By the time he landed in North Yorkshire on that January night, he had travelled 255 miles by stagecoach in terrible weather, and described his arrival in a letter to his wife Catherine: “There was no vestige of a track. The mail kept on well, however, and at eleven we reached a bare place with a house standing alone in the midst of a dreary moor, which the guard informed us was Greta Bridge. It was fearfully cold and there were no outward signs of anyone being up in the house.”

This inauspicious start was soon overtaken by the warm welcome indoors. “To our great joy we discovered a comfortable room with drawn curtains and a blazing fire. In half an hour, they gave us a smoking supper and a bottle of mulled port, and then we retired to a couple of capital bedrooms, in each of which there was a rousing fire half way up the chimney.

“We have had for breakfast, toast, cakes, a Yorkshire pie, a piece of beef about the size and much the shape of my portmanteau, tea, coffee, ham and eggs.”

From Greta Bridge, Dickens went to explore nearby Barnard Castle before moving on to the village of Bowes (at the time these places were still within North Yorkshire, although now fall inside the County Durham boundary). The area around Bowes was known for Yorkshire Schools, austere boarding institutions where boys were sent for a cut-price education. They had a brutal reputation and, pretending that he was looking on behalf of a boy whose father had died, Dickens persuaded a friend to write a letter of introduction to William Shaw, who had run Bowes Hall for 20 years. This school was to become the main inspiration for the infamous Dotheboys Hall which lay at the heart of his latest novel, The Life and Adventures of Nicholas Nickleby.
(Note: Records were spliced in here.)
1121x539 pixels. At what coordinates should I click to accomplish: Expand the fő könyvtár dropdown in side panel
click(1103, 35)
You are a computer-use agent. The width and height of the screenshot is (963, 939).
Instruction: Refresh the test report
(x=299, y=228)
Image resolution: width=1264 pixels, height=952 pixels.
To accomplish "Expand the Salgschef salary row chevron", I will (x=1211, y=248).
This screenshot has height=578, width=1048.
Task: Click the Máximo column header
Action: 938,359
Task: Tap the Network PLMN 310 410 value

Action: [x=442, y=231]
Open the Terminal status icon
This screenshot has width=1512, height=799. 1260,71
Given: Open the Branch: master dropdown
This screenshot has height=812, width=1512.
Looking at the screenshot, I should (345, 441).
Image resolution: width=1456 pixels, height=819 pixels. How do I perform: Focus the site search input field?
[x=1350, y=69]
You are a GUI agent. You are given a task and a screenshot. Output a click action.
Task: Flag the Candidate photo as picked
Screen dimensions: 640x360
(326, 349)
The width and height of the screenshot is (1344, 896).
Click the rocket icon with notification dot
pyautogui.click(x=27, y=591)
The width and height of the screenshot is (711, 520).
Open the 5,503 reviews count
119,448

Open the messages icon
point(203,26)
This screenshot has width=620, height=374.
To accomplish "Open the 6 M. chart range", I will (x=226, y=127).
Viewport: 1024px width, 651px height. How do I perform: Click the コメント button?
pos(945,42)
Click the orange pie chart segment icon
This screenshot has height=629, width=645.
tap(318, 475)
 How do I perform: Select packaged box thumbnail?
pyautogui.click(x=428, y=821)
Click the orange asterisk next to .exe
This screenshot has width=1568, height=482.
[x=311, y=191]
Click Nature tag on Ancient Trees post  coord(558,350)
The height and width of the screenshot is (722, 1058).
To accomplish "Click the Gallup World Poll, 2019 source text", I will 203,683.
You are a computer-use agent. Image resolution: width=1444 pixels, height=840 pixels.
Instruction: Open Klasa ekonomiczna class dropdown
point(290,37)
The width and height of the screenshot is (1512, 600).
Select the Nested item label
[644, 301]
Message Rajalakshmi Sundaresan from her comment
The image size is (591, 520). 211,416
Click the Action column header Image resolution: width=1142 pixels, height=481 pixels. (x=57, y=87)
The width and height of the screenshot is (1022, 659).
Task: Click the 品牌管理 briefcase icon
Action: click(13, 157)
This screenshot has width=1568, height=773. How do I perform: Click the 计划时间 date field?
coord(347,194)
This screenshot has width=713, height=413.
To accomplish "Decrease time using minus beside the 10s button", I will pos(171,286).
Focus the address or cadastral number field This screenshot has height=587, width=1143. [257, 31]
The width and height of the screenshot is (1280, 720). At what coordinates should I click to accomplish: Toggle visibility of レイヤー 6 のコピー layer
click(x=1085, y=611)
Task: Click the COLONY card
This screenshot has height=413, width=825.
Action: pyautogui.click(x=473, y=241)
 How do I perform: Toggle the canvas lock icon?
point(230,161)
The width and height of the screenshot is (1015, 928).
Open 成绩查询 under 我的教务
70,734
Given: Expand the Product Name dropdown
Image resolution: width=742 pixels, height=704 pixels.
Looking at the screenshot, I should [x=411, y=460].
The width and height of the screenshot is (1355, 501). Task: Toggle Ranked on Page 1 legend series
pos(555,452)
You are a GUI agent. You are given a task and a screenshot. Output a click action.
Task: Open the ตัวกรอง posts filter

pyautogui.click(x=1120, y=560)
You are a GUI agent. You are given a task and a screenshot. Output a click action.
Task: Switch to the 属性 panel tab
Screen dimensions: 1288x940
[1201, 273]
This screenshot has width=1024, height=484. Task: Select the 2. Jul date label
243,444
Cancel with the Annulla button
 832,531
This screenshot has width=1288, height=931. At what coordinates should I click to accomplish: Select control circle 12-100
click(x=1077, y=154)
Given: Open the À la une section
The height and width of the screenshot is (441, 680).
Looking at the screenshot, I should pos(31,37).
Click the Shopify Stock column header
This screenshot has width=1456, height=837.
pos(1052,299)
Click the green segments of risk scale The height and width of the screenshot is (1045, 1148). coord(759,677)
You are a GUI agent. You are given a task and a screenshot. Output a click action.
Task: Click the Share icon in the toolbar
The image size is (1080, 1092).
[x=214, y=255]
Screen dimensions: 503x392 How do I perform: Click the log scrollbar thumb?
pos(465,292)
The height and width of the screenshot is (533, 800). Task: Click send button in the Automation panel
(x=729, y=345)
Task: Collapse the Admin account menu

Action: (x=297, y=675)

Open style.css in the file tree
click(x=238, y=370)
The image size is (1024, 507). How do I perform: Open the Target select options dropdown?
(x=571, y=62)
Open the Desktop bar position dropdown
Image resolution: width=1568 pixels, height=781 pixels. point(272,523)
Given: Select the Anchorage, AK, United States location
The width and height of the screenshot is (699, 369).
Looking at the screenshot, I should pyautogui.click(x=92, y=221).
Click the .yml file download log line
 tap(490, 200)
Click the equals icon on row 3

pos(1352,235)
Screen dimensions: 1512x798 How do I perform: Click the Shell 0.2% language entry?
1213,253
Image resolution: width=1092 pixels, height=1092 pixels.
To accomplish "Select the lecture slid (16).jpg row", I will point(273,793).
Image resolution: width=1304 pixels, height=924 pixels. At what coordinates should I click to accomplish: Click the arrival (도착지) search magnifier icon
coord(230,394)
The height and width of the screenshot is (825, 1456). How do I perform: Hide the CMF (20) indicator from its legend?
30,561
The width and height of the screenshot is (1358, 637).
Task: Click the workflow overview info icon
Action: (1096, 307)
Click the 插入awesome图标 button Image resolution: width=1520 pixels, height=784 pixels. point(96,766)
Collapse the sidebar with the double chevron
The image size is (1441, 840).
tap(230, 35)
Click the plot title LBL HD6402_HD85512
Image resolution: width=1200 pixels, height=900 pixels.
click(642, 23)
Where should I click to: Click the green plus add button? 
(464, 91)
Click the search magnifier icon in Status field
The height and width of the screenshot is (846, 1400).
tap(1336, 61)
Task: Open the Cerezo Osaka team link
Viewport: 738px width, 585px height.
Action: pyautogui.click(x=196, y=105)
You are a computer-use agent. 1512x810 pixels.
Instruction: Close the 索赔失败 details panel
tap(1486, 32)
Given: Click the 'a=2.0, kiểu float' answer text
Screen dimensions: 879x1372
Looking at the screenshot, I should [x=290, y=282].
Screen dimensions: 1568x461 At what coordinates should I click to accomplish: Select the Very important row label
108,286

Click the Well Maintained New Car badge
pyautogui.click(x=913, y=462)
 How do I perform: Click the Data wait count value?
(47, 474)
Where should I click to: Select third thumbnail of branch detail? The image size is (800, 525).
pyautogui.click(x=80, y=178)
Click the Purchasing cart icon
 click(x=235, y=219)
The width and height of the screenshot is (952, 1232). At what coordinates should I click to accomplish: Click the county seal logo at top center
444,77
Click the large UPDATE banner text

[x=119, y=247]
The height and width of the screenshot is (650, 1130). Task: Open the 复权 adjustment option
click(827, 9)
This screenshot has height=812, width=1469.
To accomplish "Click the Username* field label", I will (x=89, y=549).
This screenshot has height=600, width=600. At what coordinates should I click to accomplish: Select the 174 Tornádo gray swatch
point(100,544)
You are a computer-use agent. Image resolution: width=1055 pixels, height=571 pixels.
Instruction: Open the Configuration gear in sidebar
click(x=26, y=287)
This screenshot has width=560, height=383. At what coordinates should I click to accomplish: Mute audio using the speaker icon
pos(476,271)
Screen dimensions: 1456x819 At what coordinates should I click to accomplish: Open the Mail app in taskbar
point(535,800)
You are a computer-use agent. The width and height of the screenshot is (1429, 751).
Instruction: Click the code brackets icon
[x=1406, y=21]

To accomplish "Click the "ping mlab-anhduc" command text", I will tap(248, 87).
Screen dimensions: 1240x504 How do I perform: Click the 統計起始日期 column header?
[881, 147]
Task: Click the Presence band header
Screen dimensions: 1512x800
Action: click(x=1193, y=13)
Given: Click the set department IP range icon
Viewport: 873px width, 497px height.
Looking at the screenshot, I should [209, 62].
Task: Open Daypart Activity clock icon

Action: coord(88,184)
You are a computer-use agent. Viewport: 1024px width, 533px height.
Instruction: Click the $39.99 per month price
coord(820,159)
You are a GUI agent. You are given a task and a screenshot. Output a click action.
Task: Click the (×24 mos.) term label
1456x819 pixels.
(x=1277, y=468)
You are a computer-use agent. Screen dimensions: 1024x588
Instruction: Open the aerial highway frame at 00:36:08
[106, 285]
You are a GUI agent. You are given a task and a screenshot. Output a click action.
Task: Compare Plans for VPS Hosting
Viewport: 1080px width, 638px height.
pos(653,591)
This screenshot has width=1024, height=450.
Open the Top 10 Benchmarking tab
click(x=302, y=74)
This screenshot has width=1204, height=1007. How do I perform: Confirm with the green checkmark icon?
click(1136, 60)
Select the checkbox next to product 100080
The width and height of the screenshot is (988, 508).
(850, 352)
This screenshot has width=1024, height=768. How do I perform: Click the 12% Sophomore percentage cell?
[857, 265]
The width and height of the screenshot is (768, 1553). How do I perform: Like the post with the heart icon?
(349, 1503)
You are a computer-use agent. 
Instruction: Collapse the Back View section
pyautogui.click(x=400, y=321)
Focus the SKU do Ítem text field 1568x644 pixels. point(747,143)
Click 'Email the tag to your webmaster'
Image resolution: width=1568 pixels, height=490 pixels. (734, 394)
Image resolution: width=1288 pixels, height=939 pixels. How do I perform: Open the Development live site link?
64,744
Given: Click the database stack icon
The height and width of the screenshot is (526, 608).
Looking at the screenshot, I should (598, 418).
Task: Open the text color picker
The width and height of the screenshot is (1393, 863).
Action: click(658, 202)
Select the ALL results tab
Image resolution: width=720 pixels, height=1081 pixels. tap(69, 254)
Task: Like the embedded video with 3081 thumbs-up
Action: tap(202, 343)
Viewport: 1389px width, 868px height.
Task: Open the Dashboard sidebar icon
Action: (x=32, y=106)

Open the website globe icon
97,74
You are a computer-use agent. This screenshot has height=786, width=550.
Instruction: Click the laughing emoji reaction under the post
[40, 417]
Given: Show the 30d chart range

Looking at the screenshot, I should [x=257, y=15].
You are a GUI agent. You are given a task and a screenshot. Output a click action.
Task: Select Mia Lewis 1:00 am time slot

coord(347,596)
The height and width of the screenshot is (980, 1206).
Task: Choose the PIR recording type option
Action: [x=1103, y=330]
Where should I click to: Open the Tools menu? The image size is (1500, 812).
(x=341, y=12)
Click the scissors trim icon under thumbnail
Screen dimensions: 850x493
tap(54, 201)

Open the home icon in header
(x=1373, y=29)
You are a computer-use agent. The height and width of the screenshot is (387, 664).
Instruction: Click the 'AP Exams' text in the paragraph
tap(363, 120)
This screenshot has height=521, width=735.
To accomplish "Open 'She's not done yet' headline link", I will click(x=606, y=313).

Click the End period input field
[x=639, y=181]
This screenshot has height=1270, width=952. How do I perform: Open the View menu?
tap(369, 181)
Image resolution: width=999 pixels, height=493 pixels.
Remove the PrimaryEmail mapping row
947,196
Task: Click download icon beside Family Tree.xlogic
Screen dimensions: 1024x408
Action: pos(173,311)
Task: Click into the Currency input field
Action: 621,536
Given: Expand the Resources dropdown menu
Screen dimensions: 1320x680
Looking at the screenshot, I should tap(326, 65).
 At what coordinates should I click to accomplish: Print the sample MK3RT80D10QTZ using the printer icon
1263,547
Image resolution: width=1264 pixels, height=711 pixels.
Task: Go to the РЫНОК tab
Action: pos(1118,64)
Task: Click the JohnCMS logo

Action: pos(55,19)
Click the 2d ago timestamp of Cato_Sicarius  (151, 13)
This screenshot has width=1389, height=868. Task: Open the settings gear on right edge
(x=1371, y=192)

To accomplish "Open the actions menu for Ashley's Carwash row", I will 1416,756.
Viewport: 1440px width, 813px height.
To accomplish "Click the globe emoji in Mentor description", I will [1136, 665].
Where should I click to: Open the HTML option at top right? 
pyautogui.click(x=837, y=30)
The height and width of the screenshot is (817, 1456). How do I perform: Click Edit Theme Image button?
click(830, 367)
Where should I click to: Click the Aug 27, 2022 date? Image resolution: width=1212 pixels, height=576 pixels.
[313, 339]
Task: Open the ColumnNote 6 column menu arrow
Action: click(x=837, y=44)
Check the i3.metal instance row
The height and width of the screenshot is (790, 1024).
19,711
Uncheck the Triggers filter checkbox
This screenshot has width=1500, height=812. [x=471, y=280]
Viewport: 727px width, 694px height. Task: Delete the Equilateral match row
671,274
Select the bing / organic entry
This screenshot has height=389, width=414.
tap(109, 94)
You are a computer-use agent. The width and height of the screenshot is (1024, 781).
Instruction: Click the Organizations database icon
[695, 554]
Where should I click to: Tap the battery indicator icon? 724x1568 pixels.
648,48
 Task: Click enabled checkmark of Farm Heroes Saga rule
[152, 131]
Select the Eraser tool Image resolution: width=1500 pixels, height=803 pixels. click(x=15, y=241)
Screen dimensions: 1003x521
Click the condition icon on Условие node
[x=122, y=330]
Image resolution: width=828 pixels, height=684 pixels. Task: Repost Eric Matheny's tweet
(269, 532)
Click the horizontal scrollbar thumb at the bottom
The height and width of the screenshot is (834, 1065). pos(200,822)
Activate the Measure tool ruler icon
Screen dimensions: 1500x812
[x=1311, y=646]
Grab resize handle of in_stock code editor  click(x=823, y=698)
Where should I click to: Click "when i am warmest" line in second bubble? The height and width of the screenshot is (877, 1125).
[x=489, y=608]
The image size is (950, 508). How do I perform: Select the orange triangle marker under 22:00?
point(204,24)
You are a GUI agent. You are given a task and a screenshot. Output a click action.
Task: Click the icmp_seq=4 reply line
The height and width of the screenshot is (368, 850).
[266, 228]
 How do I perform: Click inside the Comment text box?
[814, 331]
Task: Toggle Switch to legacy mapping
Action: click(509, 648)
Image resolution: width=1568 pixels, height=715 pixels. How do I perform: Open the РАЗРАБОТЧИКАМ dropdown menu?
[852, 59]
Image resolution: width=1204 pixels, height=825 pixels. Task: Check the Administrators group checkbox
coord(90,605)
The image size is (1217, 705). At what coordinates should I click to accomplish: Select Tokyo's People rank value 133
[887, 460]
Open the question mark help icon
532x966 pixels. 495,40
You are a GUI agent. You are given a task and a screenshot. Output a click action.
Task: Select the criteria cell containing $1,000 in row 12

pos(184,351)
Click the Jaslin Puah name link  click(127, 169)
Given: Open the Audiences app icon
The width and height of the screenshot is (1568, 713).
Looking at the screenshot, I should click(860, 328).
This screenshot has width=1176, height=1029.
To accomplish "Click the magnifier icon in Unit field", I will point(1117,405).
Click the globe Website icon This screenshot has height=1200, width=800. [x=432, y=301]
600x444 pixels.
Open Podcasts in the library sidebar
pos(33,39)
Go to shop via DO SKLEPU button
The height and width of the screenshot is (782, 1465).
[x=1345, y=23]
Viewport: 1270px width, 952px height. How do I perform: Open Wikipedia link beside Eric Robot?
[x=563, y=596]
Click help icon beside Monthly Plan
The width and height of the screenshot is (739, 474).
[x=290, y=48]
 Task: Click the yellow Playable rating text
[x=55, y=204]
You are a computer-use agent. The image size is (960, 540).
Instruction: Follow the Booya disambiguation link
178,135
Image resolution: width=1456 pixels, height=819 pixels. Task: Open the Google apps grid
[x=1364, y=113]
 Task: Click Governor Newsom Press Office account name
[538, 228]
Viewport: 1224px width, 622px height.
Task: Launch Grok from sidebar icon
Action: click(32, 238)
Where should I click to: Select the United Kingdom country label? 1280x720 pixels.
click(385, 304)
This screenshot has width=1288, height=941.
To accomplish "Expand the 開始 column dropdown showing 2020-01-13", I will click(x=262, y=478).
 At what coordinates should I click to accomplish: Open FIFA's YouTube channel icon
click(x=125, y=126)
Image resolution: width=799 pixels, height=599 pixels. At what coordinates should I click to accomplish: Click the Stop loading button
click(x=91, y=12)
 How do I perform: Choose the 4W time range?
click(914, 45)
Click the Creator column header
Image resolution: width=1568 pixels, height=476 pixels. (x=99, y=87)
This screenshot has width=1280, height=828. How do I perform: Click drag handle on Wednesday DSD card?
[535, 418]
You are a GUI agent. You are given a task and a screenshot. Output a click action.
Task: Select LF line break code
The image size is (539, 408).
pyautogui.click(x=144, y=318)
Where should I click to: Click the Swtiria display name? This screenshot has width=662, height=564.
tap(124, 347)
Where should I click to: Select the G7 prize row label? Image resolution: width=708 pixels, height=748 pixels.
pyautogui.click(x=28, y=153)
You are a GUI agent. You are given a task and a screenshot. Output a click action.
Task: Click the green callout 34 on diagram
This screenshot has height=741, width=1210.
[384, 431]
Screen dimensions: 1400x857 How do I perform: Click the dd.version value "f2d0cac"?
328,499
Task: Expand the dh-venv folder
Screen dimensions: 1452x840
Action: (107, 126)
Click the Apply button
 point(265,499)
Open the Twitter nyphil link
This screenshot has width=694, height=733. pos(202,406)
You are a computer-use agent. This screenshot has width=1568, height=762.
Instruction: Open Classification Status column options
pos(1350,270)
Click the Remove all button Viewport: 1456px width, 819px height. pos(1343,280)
Dickens had seen an advert for Bowes Hall in The Times newspaper, and was aware that Mr Shaw had already faced two civil actions in 1823 brought by the parents of children who had suffered sight impairment while at the school. They testified to sharing one single bed per five children, sharing two towels between more than 250 pupils after bathing, and to sharing overflowing and stinking waste troughs in the middle of the dormitories. The maggot-ridden food rations were pitiful, and they were ordered to fill quills with fleas from their bed mattresses. The boys’ evidence was shocking, and it is likely that Dickens used their accounts, rather than what he saw on his own visit, to flesh out his portrayal of the institution.

Despite being convicted of gross negligence and fined a whopping £600, Shaw went back to running his profitable school exactly as before. Dickens’ depiction of Dotheboys Hall came 15 years later, and it was a barely disguised satire of Bowes Hall and William Shaw (the odious schoolmaster Wackford Squeers has the same initials). It was only once the book was published that the idea of reform finally began to be taken seriously and business for the schools dried up. Bowes Hall finally shut its doors to pupils in 1840.